START DATA FOR ANALYSIS

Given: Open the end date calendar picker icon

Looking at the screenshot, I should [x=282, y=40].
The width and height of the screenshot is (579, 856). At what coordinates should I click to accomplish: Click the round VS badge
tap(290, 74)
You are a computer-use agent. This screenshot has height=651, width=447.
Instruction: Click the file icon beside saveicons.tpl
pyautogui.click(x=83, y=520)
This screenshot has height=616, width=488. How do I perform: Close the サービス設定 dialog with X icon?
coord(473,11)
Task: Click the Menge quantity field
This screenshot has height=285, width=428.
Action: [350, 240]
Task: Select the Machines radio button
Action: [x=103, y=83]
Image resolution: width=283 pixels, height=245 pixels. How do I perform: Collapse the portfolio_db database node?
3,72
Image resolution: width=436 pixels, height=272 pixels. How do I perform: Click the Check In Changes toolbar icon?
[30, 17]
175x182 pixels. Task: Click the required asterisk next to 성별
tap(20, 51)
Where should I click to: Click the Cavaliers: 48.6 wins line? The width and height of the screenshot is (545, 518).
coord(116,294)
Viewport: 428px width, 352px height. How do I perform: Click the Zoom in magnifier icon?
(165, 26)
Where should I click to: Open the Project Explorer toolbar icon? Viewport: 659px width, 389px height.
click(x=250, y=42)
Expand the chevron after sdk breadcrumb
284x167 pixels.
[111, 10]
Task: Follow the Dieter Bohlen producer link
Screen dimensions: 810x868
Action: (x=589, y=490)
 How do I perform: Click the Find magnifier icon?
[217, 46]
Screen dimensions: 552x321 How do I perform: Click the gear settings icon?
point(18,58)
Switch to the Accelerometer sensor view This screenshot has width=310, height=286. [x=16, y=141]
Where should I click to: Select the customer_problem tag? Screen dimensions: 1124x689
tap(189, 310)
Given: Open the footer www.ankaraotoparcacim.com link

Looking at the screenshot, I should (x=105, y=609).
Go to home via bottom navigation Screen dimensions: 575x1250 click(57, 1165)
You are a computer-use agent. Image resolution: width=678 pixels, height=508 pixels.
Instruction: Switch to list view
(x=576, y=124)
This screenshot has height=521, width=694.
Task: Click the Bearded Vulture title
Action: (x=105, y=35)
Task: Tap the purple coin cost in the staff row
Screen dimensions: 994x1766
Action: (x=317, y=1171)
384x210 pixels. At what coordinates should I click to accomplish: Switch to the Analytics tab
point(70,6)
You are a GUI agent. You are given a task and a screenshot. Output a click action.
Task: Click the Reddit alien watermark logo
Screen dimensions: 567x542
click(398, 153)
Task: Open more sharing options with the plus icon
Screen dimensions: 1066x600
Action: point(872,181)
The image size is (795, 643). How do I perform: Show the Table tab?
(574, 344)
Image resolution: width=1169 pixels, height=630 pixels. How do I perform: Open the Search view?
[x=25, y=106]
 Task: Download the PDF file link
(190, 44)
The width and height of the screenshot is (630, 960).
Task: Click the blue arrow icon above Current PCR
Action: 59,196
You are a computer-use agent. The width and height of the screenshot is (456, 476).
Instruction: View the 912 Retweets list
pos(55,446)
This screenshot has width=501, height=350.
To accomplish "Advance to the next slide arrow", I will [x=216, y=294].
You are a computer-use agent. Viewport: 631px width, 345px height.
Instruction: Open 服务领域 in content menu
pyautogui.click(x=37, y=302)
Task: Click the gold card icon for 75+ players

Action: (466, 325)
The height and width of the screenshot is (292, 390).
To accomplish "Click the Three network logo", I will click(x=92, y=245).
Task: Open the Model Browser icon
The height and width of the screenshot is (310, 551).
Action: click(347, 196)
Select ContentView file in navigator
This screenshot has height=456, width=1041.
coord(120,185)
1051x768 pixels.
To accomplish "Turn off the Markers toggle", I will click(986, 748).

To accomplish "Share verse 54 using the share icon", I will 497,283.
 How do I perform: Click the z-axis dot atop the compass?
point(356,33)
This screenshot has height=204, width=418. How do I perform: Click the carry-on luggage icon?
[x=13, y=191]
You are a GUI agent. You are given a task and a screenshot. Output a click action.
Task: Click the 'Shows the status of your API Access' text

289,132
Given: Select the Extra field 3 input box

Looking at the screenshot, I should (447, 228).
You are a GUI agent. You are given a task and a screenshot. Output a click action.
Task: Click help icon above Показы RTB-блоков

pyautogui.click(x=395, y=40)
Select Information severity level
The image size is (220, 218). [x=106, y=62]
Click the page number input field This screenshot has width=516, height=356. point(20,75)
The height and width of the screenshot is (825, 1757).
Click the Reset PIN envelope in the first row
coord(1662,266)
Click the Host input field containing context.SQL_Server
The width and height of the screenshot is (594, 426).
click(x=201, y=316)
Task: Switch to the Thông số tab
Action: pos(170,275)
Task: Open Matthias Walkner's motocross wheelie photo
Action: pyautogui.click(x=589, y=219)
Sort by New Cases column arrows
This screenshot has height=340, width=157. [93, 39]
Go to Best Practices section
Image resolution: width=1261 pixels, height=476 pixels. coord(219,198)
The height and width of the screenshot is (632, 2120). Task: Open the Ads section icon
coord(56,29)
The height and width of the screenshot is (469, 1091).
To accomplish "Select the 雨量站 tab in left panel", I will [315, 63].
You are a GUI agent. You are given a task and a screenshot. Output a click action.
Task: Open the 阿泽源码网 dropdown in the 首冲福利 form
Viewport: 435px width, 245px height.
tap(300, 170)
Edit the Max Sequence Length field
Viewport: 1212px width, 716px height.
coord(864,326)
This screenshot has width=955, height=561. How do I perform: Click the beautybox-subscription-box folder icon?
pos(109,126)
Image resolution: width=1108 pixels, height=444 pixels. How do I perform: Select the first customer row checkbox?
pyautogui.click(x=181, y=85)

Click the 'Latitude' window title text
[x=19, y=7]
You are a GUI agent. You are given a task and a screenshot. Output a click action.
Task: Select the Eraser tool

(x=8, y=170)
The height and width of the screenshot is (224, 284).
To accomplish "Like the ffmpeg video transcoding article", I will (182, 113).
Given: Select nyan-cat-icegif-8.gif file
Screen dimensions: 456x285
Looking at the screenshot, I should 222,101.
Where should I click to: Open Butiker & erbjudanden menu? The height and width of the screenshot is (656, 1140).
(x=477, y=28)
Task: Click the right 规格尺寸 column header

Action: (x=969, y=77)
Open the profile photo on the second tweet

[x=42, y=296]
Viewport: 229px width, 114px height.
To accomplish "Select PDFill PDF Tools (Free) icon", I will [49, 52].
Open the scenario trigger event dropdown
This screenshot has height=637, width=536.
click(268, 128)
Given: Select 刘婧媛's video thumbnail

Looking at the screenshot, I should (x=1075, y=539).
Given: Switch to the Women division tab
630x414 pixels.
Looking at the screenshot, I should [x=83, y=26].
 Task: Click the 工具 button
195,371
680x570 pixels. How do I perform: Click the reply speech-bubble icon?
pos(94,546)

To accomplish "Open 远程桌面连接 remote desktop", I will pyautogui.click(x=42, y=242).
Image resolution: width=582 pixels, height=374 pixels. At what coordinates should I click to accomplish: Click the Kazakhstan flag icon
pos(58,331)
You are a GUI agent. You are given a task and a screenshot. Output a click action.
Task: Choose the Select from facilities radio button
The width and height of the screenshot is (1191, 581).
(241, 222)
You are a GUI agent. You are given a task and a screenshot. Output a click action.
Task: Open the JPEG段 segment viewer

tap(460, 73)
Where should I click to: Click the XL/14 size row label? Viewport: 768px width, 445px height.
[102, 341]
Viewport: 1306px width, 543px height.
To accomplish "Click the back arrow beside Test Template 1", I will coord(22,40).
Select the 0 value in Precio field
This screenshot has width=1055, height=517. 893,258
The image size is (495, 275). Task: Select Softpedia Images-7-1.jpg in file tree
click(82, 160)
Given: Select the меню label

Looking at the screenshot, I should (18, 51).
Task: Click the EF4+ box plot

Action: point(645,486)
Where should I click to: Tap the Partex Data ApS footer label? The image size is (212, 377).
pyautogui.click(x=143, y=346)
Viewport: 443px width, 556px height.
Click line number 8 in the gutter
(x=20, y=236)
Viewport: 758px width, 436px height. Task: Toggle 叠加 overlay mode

END DATA FOR ANALYSIS

_YOUR ASSIGNMENT:_
What you write must be the entries restated word for word, from the opening line through the one holding "Task: Click the Menge quantity field", with nothing else.

_WRITTEN RESPONSE:_
Given: Open the end date calendar picker icon

Looking at the screenshot, I should [x=282, y=40].
The width and height of the screenshot is (579, 856). At what coordinates should I click to accomplish: Click the round VS badge
tap(290, 74)
You are a computer-use agent. This screenshot has height=651, width=447.
Instruction: Click the file icon beside saveicons.tpl
pyautogui.click(x=83, y=520)
This screenshot has height=616, width=488. How do I perform: Close the サービス設定 dialog with X icon?
coord(473,11)
Task: Click the Menge quantity field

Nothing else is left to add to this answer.